Trying to Make Sense of a Tragedy by Using the Just World Hypothesis
Bob Baugher, Ph.D.
You’ve heard it many times: News flash—A man was assaulted today. According to authorities, he was in the wrong place at the wrong time. Just look at the word “wrong” used twice in the sentence and you can definitely see that the poor fellow seemed to somehow be at fault. Why does the human mind come up with reasons to blame the victim? A term from Psychology may give us some insight into this common human failing: The Just World Hypothesis. It goes like this: People believe that it is a just world—what goes around comes around—what ye’ sow ye’ shall reap—karma—what you get you somehow deserve.
When a disturbing, senseless event takes place, our brain demands to know why. In our attempt to answer the question we have a choice: we can look at all the facts and appreciate the complexity of the factors that contributed to the event. Or, we can take the easy way out and use short cuts like the JWH. If a woman was murdered, our brain instantly asks questions: Where was she? Was she drinking? Did she know the person? What did she do to bring this event to her?
Why do people ask such questions? One line of reasoning goes something like this:
If the victim were someplace I wouldn’t go or if she did something I wouldn’t do, then (here it comes): It won’t happen to me.
It is a rationalization that is often used to give us a (false) sense of security. The problem with this type of thinking is that many of us have done these very things: we’ve been drinking, we’ve been out after 1:00am, we’ve been in strange places, and we’ve done things that tick other people off. Yet, in an attempt to ease the discomfort of a tragedy, we put the memory of our own past escapades aside.
Here are a couple examples. A woman who lives 25 minutes from my house was attacked midday by a man as she pushed her daughter in a stroller. In the news report a police official stated that she and her daughter were “unfortunate to have been at the wrong place at the wrong time.” Walking down your street midday is the wrong place and wrong time? March 12, 2013 a man is golfing and is suddenly swallowed by a sinkhole. He lived, but what do we hear from a geologist who examined the site. You know the answer: “He was at the wrong place at the wrong time.” Really? The guy was just golfing.
You might be thinking, “Well, all they are really saying is that it was just bad luck and they happened to use a well-worn phrase.” This type of thinking wouldn’t be so bad if people were seen as simply unlucky. But, it goes beyond that. “Wrong place” says, “You shouldn’t have been there.” “Wrong time” says your timing was bad. Put the two wrongs together and you have the potential for blaming the victim. It’s very different to say, “The man was unlucky.” “The woman was misfortunate.” But wrong place/wrong time clearly puts the onus on the victim.

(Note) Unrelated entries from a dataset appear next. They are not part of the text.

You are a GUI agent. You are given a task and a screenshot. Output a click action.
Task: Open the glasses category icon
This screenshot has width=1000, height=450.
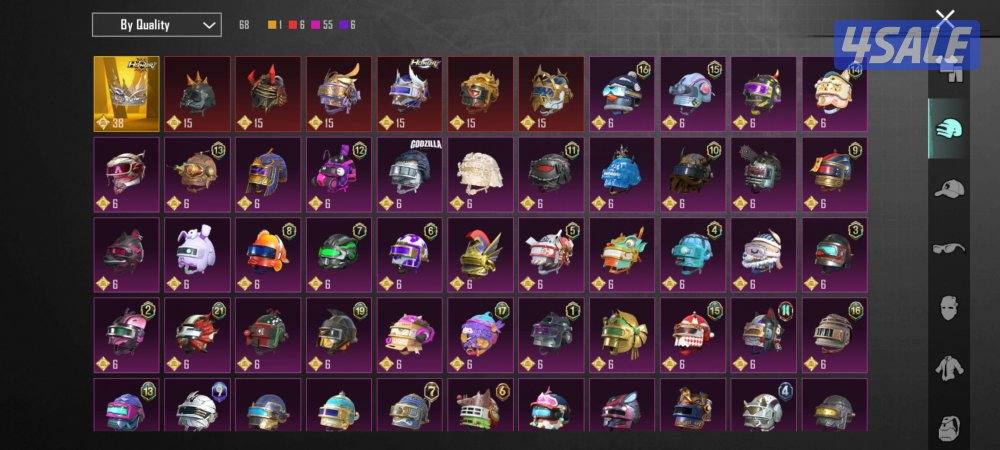[x=950, y=248]
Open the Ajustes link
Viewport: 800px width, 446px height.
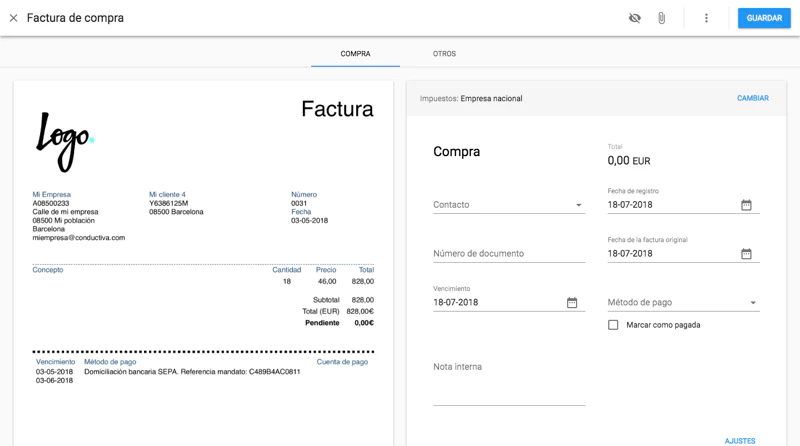(740, 441)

So, what’s the lesson in all this? Simply, do not blame the victim. Keep the focus on the culprit: “While pushing her child in a stroller today, a woman was attacked by a stranger for no apparent reason.” Keep the focus on the event: “A man out golfing today survived when the green on which he was standing opened up into a sinkhole.”
Your mission (should you choose to accept it) is to challenge those who would fall into the JWH trap by pointing out that the victim is blameless. Or, you could say nothing and continue to watch it happen—until, of course, when it happens to you.